WASINGTON – Members of Congress are advancing a major overhaul to the Internal Revenue Service, pushing a bipartisan bill that would beef up free tax advisory programs for the poor, give taxpayers several new rights and protections and put the agency on a path to rebuild how it operates.
The IRS has faced steady budget cuts for nearly a decade, with its staff size falling by about 18,000 employees from 2010 to 2017 and a recent report showing it can only answer about 60 percent of calls from tax filers. The agency’s workload was dramatically increased by the Republican tax law, which tasked the agency with immediately implementing hundreds of complicated revisions to the U.S. tax code.
Congress took a step toward increasing IRS funding in a spending package passed this March, but members of both parties at a House committee hearing Wednesday praised the additional suite of bipartisan proposals, which would also give tax filers a stronger path to appeal audit decisions and create new guardrails to ensure that their private information does not get lost.
Under the measures, the IRS would also have to submit a new plan to Congress to revamp its organizational structure, which is expected to trigger the most sweeping changes to the agency since a similar effort took effect in 1998, according to Mark W. Everson, who served as commissioner of the IRS from 2003 to 2007 and now works at the tax consulting firm Alliantgroup.

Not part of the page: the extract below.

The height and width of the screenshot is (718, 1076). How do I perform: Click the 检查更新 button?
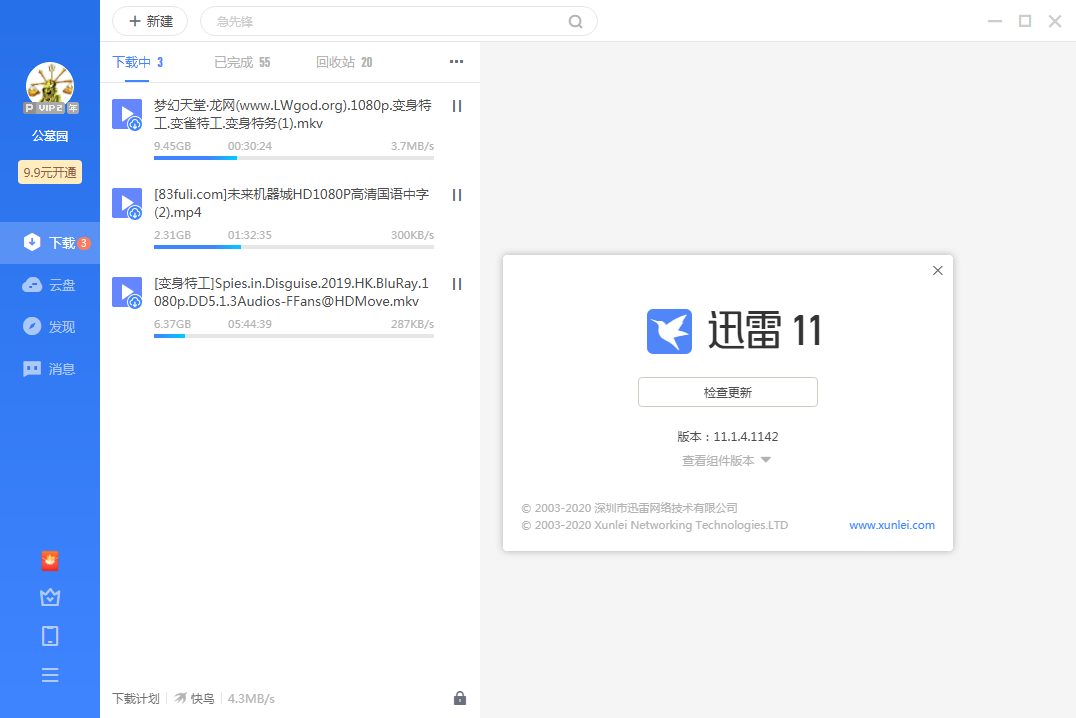[x=727, y=392]
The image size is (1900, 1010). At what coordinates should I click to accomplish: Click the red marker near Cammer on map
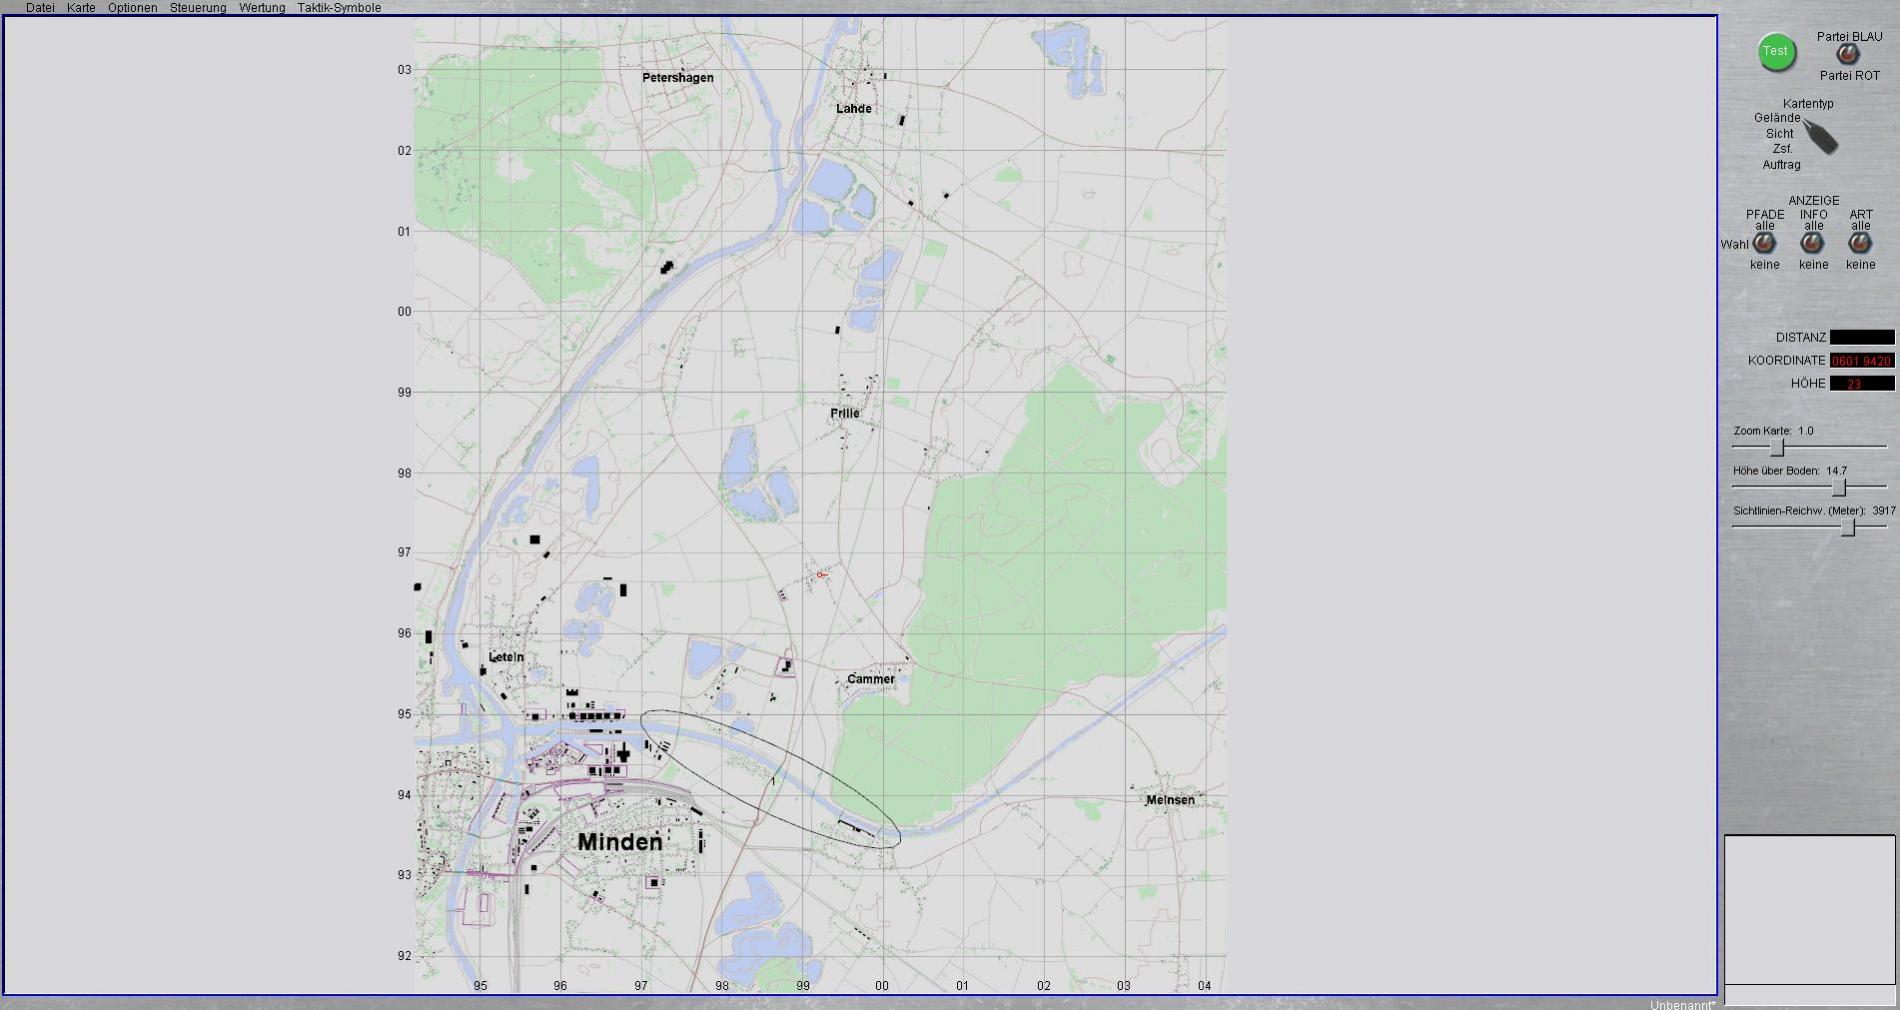click(x=820, y=575)
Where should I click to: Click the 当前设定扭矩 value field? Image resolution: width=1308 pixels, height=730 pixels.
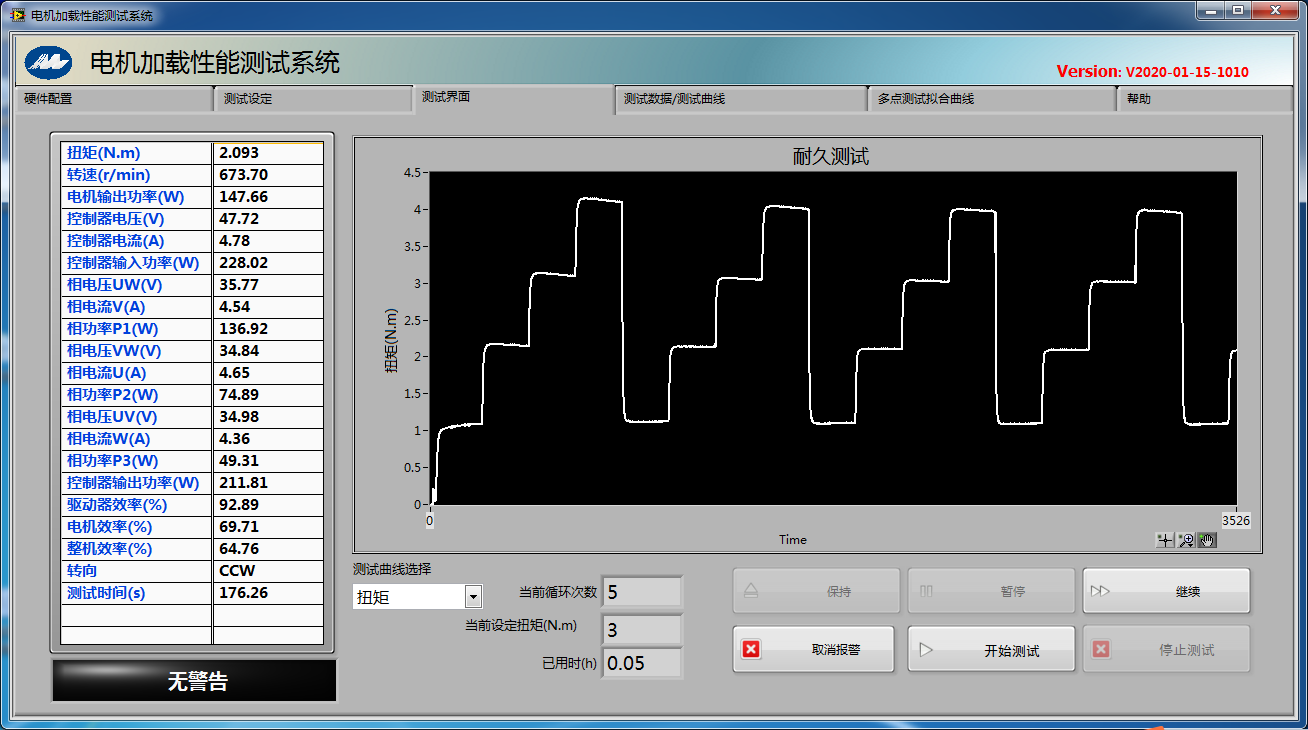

“It’s exciting,” said Rep. Tom Reed, R-N.Y., a member of the House and Ways and Means Committee that is advancing the legislation. “It looks like we’re going to get something bipartisan done to help America’s taxpayers.”
One key part of the legislation bolsters the Volunteer Income Tax Assistance program, which helps the poor, elderly and disabled people, among others, fill out their tax forms for free.
Doing so could help taxpayers ensure they get all the benefits for which they are eligible, and lawmakers noted that one in five Americans eligible for the Earned Income Tax Credit, a tax break aimed at helping working class families, do not claim it.
The congressional package helps secure permanent funding for the program, aiming to ensure that it lasts beyond the next funding cycle.